- Task objective -
Copy out every item below word for word, leaving out the pictures.

══ Data entries ══

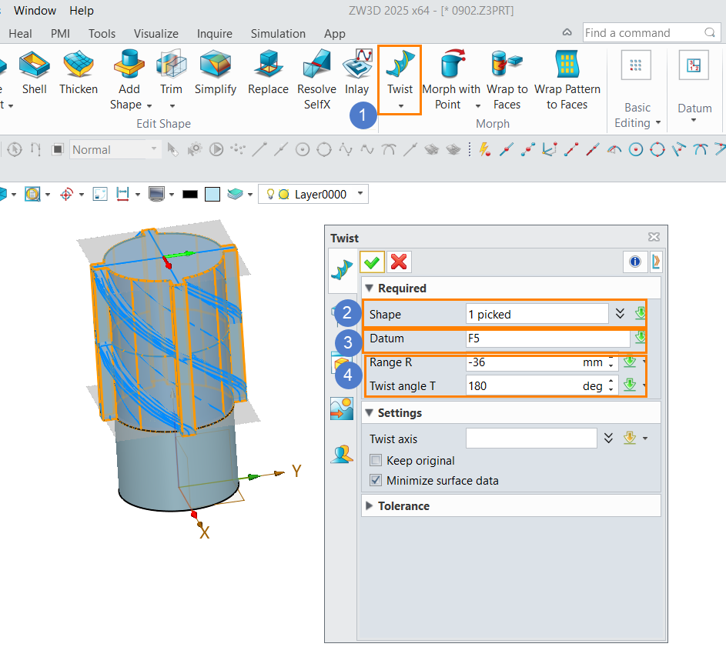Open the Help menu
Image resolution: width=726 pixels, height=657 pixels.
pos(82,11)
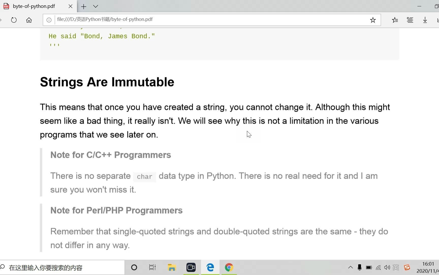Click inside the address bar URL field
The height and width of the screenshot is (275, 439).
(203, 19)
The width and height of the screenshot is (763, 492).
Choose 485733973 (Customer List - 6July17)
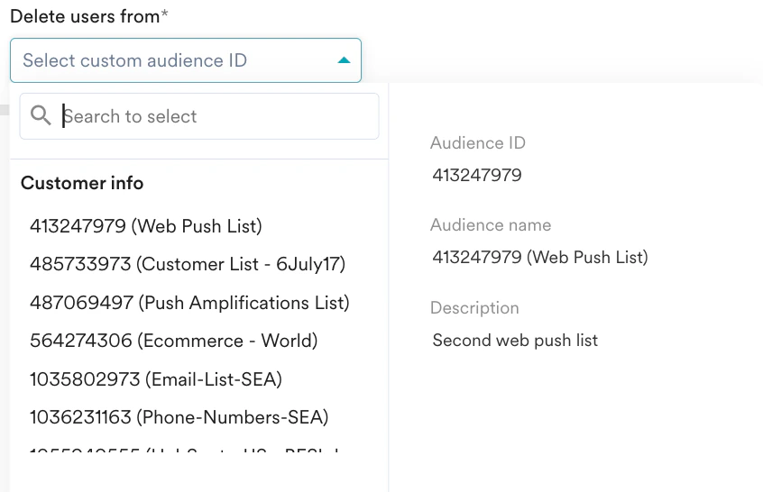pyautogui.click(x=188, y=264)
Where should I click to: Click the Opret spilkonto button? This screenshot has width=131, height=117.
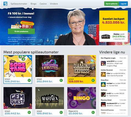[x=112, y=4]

═══

- Reply -
Open the Help menu
Image resolution: width=726 pixels, height=657 pixels.
pos(82,11)
Click inside the address bar URL field
The height and width of the screenshot is (275, 439).
(203, 19)
The width and height of the screenshot is (763, 492).
Choose 485733973 (Customer List - 6July17)
pyautogui.click(x=188, y=264)
Where should I click to: Click the Opret spilkonto button? This screenshot has width=131, height=117.
[x=112, y=4]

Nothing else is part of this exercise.